Шрифт:
Интервал:
Закладка:
«Твоя мама Анастасия Кузьминична Котова».
Анастасия Кузьминична. Я подержал лист, вложил обратно в конверт, конверт — в стопку. Нитку перевязал. Положил пустой обратный сверху, как лежал.
Сел за стол.
Лампа давала жёлтый круг на доски. Чернильница, перо, лист обычной полевой бумаги — такой выдавали лётчикам для писем домой, тонкой, серо-белой, в чуть заметную линейку. Я обмакнул перо. Перо было новое, жёсткое. Звякнуло о край.
«Уважаемая Анастасия Кузьминична…»
Перо встало.
Восемь тысяч часов налёта, тридцать девять лет, командир воздушного судна — а писать матерям погибших мне не приходилось.

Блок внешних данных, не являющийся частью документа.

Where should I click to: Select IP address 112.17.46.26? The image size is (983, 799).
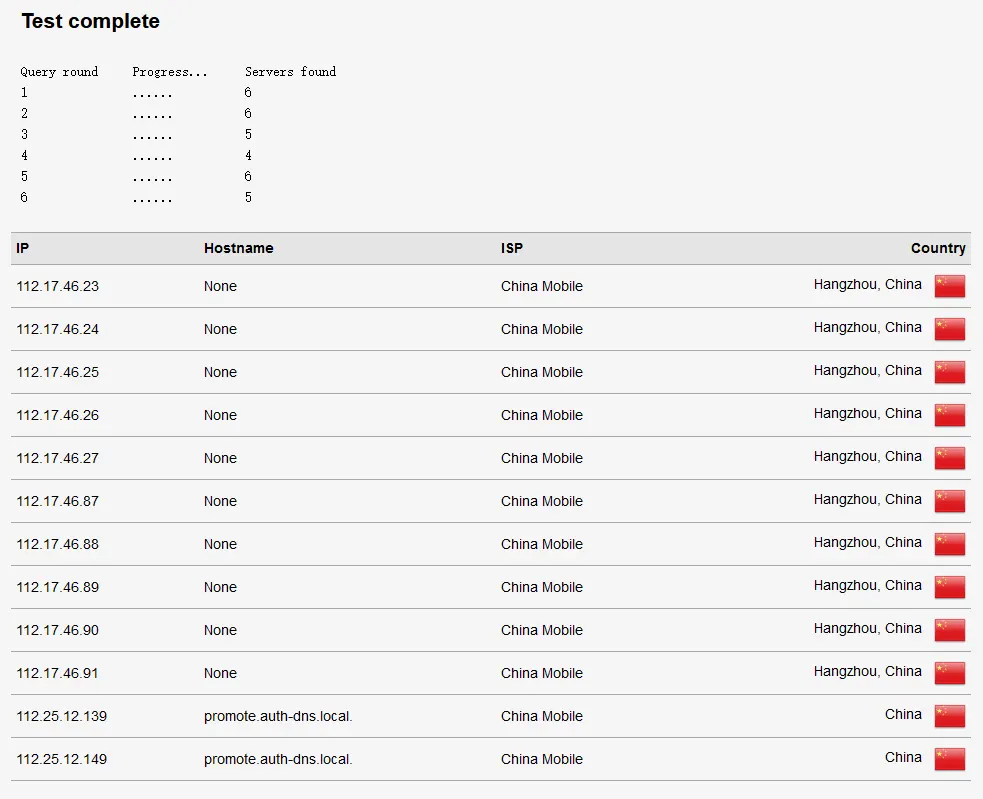pyautogui.click(x=58, y=415)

Это всегда делал кто-то другой. Не я.
«Сообщаю Вам с глубоким прискорбием, что Ваш сын…»
Зачеркнул. Слова не мои. Газетные.
«Дорогая Анастасия Кузьминична, второго августа сего года Ваш сын Николай Васильевич…»
Снова застряло. Я положил перо. Вытер ладонь о колено. Ладонь была мокрая.
В землянке, кроме лампы, не горело ничего. Колькина койка пустовала за моим плечом. Мне казалось, я её затылком чувствую.
Дверь скрипнула.
Бурцев вошёл, как всегда, без стука. В кителе нараспашку, без планшета. Не сказал «здравствуй». Сел напротив, на лавку. Достал кисет, бумагу, скрутил папиросу — медленно, не глядя на руки. Закурил.
Я смотрел на лист.
— Соколов. Ты в первый раз?
— В первый, товарищ батальонный комиссар.
— Покажи.
Я подвинул лист. Он взял, прочёл. Молчал секунд десять. Положил обратно ровно посередине стола, между нами.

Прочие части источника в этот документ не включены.